Решение о дезертирстве у Капли созрело после одного немецкого артналета под Перемышлем, когда от их роты осталось не более двух десятков солдат.
Ночью, когда все вокруг угомонились и только немецкие ракеты да трассирующие пули время от времени разрывали плотную и черную ткань неба, Капля покликал к себе Серьгу Волгушева и совершенно неожиданно спросил:
— Ты, Серьга, с какого года дурак?
— С восемьдесят второго, — не задумываясь, ответил тот.
— Ну и я, стало быть, с энтова… А как ты, Серьга, думаешь, не пора нам с тобой поумнеть?..
После той ночи рота недосчиталась еще двух активных штыков.
Однако отчего же Капля?
Прозвище это пришло к Кузьме Никифоровичу Удальцову в более поздние времена. И вот теперь-то мы расскажем все по порядку.

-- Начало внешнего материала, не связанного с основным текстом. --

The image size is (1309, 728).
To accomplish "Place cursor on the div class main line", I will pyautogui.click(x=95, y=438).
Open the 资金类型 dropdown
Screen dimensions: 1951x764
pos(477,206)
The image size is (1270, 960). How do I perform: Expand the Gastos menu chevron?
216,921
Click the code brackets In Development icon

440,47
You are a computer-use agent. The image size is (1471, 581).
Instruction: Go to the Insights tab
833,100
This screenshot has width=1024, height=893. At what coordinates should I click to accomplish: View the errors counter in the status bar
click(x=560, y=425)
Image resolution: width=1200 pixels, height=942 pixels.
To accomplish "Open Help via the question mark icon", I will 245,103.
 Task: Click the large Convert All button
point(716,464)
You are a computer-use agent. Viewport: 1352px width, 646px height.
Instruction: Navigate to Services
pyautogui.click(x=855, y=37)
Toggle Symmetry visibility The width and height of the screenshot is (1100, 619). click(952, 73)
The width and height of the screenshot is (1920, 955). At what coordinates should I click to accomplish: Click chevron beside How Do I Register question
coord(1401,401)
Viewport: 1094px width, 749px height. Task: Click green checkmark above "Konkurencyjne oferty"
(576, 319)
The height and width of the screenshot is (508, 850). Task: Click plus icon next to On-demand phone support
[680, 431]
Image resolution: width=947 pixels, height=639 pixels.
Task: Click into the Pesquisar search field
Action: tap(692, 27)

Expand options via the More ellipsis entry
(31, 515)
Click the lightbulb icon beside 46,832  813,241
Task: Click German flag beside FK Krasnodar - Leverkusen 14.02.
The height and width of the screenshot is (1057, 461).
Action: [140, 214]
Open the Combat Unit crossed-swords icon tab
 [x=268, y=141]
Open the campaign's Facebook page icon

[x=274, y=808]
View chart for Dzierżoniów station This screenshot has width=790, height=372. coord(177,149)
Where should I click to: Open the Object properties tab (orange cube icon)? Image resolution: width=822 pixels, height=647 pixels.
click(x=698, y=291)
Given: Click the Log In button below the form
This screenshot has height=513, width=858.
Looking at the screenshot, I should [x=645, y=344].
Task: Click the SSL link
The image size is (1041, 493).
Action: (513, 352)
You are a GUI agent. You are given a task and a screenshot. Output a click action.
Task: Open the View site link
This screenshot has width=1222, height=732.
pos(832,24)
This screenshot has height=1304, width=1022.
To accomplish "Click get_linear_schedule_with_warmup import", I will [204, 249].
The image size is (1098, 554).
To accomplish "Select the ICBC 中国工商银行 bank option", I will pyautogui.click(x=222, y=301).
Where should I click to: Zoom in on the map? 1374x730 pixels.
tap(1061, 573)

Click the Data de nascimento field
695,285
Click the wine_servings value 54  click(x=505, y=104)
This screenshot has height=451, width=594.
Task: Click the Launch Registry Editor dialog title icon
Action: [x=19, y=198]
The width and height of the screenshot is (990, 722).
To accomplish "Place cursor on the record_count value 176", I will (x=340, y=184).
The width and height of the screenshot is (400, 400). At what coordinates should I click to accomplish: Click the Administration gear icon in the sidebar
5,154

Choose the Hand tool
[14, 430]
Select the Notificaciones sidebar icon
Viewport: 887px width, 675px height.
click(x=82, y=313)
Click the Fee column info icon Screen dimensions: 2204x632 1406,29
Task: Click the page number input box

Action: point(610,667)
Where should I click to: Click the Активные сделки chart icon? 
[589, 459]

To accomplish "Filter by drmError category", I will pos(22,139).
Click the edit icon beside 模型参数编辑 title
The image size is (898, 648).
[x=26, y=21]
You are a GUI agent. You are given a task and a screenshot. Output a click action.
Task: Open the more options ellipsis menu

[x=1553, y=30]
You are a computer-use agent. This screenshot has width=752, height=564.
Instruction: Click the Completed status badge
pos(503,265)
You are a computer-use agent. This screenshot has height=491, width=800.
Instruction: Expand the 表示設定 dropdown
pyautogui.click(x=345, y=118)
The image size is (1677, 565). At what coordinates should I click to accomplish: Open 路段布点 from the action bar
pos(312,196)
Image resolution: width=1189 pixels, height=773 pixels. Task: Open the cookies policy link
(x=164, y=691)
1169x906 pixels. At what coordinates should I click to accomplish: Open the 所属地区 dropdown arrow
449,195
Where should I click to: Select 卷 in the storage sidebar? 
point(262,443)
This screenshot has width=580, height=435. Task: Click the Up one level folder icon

В первый год уже после войны одному из председателей колхоза (раньше их считали: первый, второй, третий, а ныне и счет потеряли) — так вот, одному из них пришла в голову совершенно удивительная мысль: назначить лучшего полевода артели, Кузьму Никифоровича Удальцова, колхозным пасечником, так как прежний обленился настолько, что даже мед перестал есть. Пасека составилась еще в тридцатом году из снесенных в одно место кулацких колод по тому же принципу, по которому образовался тогда массив колхозных амбаров, — с той лишь разницей, что кладовщика или сторожа для амбаров подобрать было куда легче, чем пчеловода.
На Кузьме Никифоровиче остановились, имея в виду его исключительную честность и порядочность: он не тащил из колхозного добра к себе домой, как это делали иные его односельчане.